The Clarity Act (Bill C-20) was later drafted and presented to the House of Commons on 13 December 1999. The legislation was supported by the NDP, and the Alliance, but was denounced by the Quebec Premier as an "assault against good sense and democracy". It was also opposed by the Bloc Québécois, and the Progressive Conservative Party, led by former Prime Minister Joe Clark.

Following its adoption by the Parliament of Canada, an open letter supporting Quebec's right to self-determination was published and signed by numerous intellectuals from Quebec and other parts of Canada.

Reform Party MP Grant Hill called the act too vague.

William Johnson, leader of Quebec's largest Anglophone rights group, Alliance Quebec said the act would prevent the promulgation of misinformation by separatists.

Former Prime Minister Chrétien has often stated that the act was among his proudest achievements in federal politics.

In an interview with CTV News aired on 15 May 2005, separatist former premier of Quebec, Jacques Parizeau said that the act "meant nothing" and would be ignored.
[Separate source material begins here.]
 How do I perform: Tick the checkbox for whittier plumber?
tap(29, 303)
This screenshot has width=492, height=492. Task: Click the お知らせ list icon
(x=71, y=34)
On 7 December 2005, in the midst of a federal election, New Democratic Party leader Jack Layton too announced that he backed the act. This was in contrast to comments made in the 2004 election where he said that Canada should recognize a declaration of Quebec independence if sovereigntists win a referendum.

==Key points==
The key points of the legislation included the following:
- Giving the House of Commons the power to decide whether a proposed referendum question was considered clear before the public vote;
- Specifically stating that any question not solely referring to secession was to be considered unclear;
- Giving the House of Commons the power to determine whether a clear majority had expressed itself following any referendum vote, implying that some sort of supermajority is required for success;
- Stating that all provinces and the indigenous peoples were to be part of the negotiations;
- Allowing the House of Commons to override a referendum decision if it felt the referendum violated any of the tenets of the Clarity Act;
- The secession of a province of Canada would require an amendment to the Constitution of Canada.

==Quebec mirror law==
Following the adoption of the act by the federal government, the Parti Québécois provincial government adopted its own law, Bill 99 (An Act respecting the exercise of the fundamental rights and prerogatives of the Québec people and the Québec State). This provincial act was inspired by the same decision of the Supreme Court of Canada that the Clarity Act was.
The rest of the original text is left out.